• classic example of Goodhart’s law (“When a measure becomes a target, it ceases to be a good measure”) or, if you prefer, Campbell’s law (“The more any quantitative social indicator is used for social decision-making, the more subject it will be to corruption pressures and the more apt it will be to distort and corrupt the social processes it is intended to monitor.”).

    While most film-PR companies aim to get the attention of critics from top publications, Bunker 15 takes a more bottom-up approach, recruiting obscure, often self-published critics who are nevertheless part of the pool tracked by Rotten Tomatoes. In another break from standard practice, several critics say, Bunker 15 pays them $50 or more for each review. (These payments are not typically disclosed, and Rotten Tomatoes says it prohibits “reviewing based on a financial incentive.”

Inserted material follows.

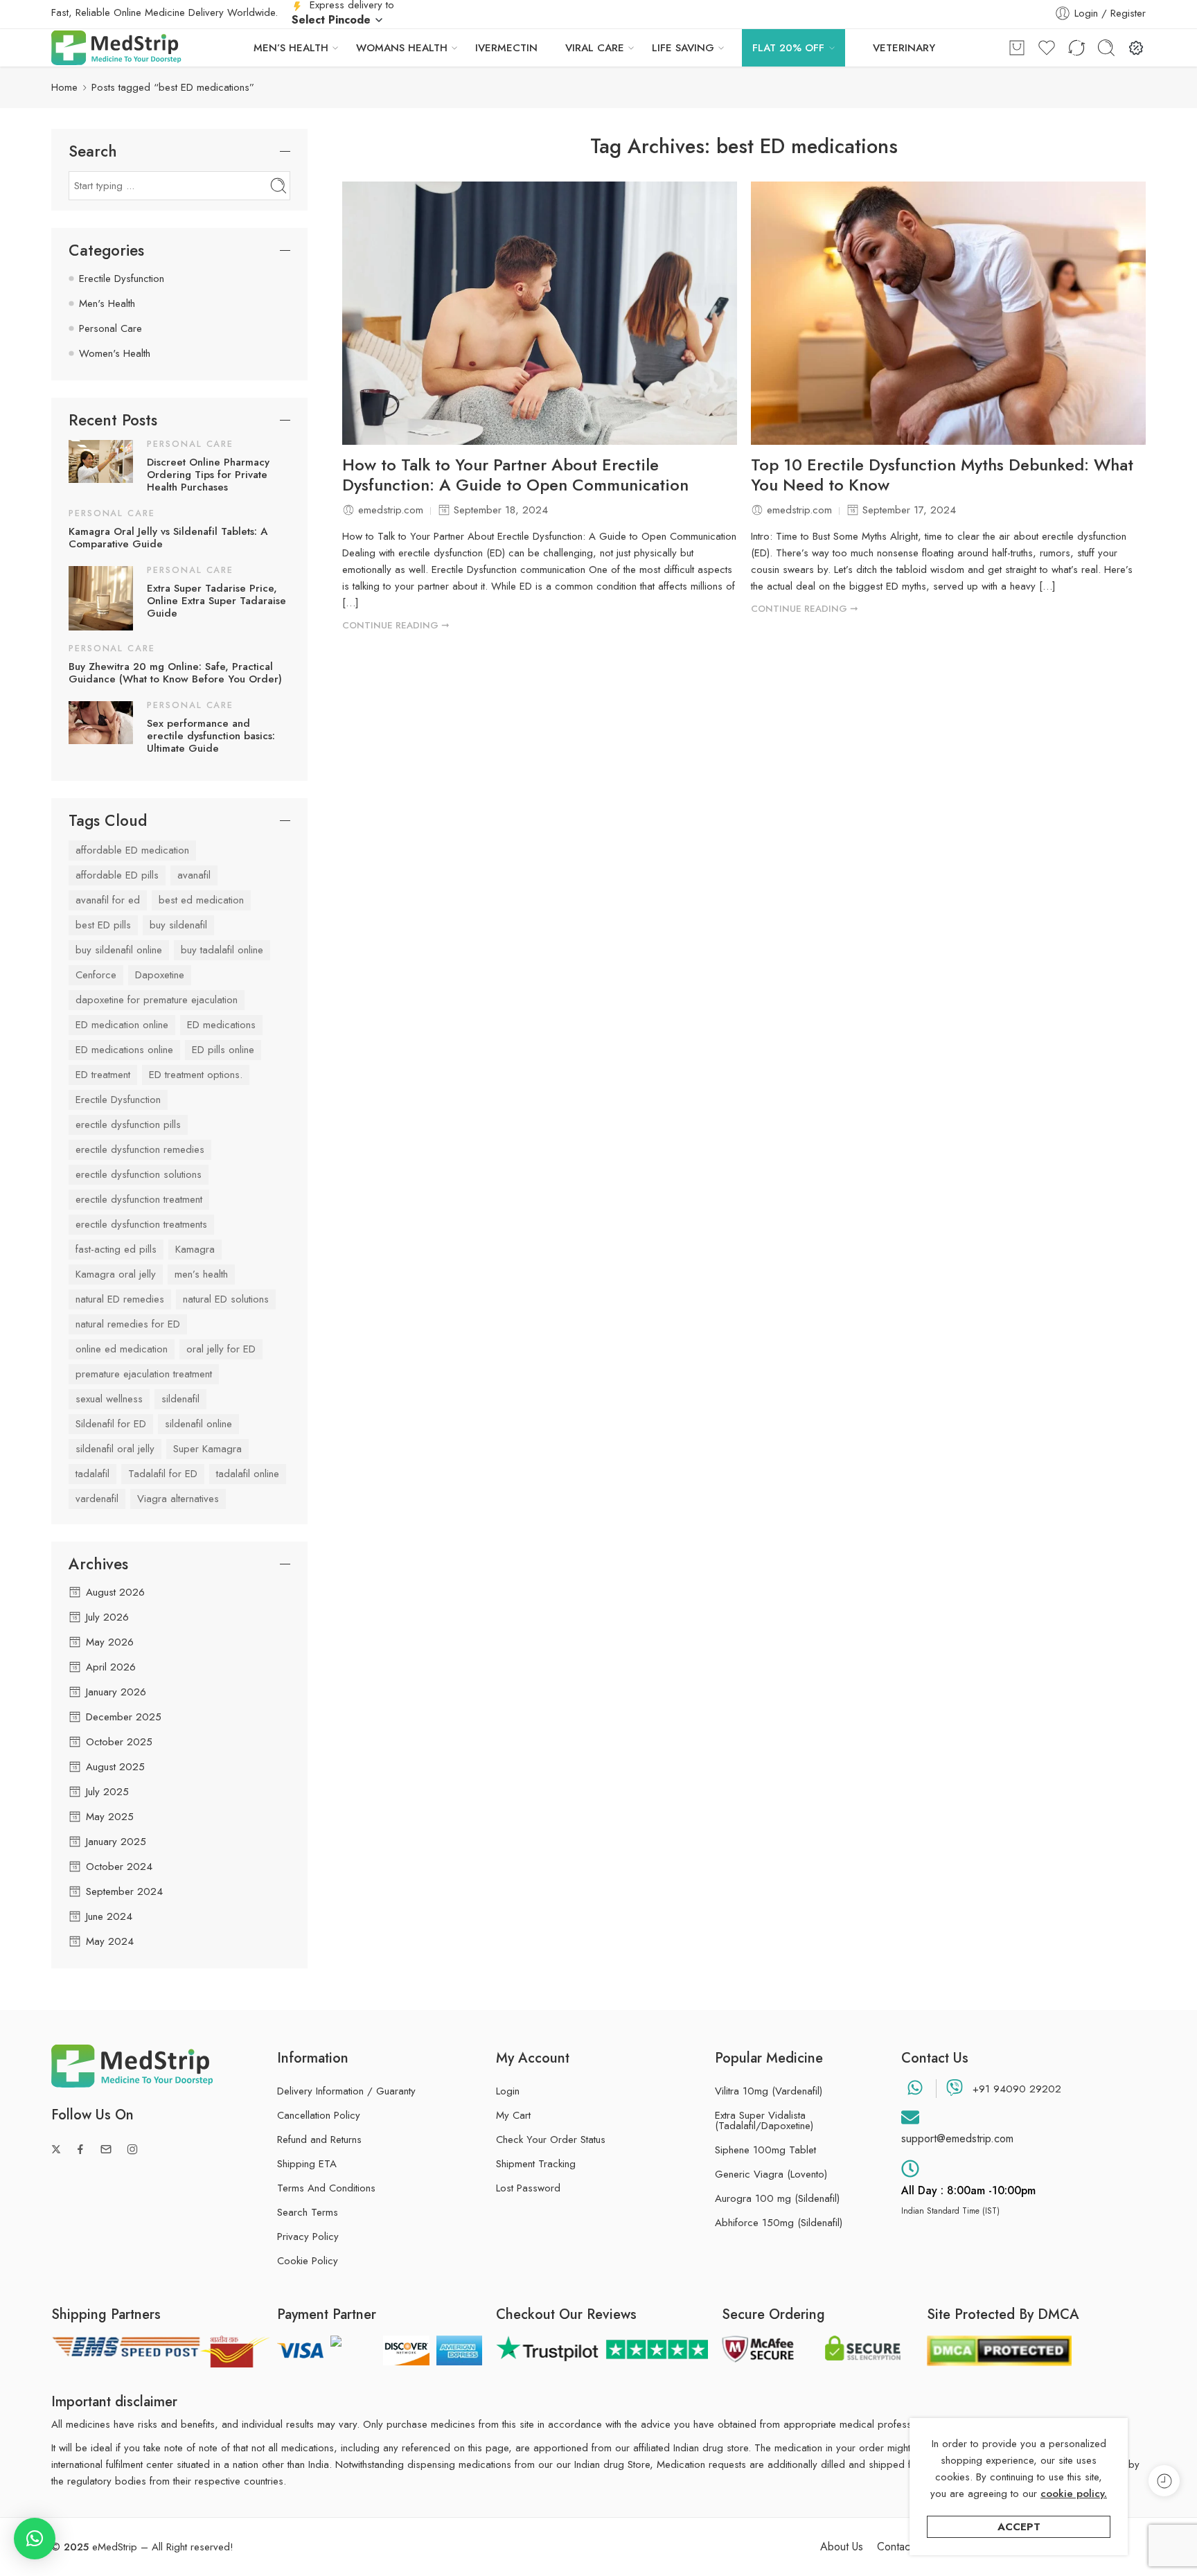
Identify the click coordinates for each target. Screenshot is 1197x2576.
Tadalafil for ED (162, 1473)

    The Bunker 15 employee replied that of course journalists are free to write whatever they like but that “super nice ones (and there are more critics like this than I expected)” often agreed not to publish bad reviews on their usual websites but to instead quarantine them on “a smaller blog that RT never sees. I think it’s a very cool thing to do.” If done right, the trick would help ensure that Rotten Tomatoes logged positive reviews but not negative ones.

  • I honestly can’t even remember the last time I used Rotten Tomatoes. From its inception, it was always somewhat of a flawed concept in that it wouldn’t tell you how good a movie was, but how favorable it would be to general audiences. If 100% of reviewers gave it a 7/10, it would still be “100% fresh.”

    I had heard that studios would only invite positive reviewers to early releases, and I had heard studios were gaming the Rotten Tomatoes reviews; so I’m not entirely surprised, but I am a little surprised to see an article about it.

    My personal recommendation would be to find a reviewer/ critic who usually has similar tastes as yourself and follow them over the use of Rotten Tomatoes (though if I’m being honest, I’ve been checking those reviews less often too).

      • You watch the stuff that sounds interesting and maybe don’t watch the stuff that doesn’t? You can base this off trailers, reviews, or just listen to people discussing movies and what they say about them, and if they make it sound like something you want to watch. The same goes for games. I have never in my life cared about a number score or a tomato meter percentage. I have never thought a movie “should” get a different number assigned to them and gotten angry over it. Who cares? That number isn’t actually part of the movie and doesn’t impact the quality of the movie. It’s just some number other people came up with that doesn’t in any way determine whether or not you will like a movie.

        • I’ve found when I watch low rated movies that they are typically worthy of their low rating.
          Sometimes I do find that high rated games / movies aren’t as great for me (BOTW is one example) as the majority sees them.
          One example is the zombie genre.
          I watch a ton of them and I have yet to come across one where the aggregate review score is much different than what I felt about the film / show.
          For sure I disagree with the hatred / burn out that people had with TWD as I iked it to the end.

      • I tried that (many) years ago.

        In order to get a good prediction of “should watch / shouldn’t watch”, the system used scores on a 0-10 scale for the amount of 20+ categories present in each film… then each user would give their category preferences on a -5…+5 scale… and the sum of a film’s category scores × user preferences, would end up being highly correlated to the user’s like/dislike of the film.

        From the end user’s perspective, it only required entering 20+ preferences… but scoring each film on 20+ categories, proved much more difficult. People would give different scores for their perceived amount of a category in a film, and while the personal sum[score×preference] was highly correlated to their like/dislike verdict, the sum[avg(scores)×preference] was all over the place, and we weren’t able to find a way to assign film category scores that would work reasonably well for everyone.

        Turns out people not only have different category preferences, but also different category perceptions for the same film.

        Maybe revisiting the idea today, with the help of some AI, could find some effective grouping or a different predictor, but back then we just mothballed the whole thing.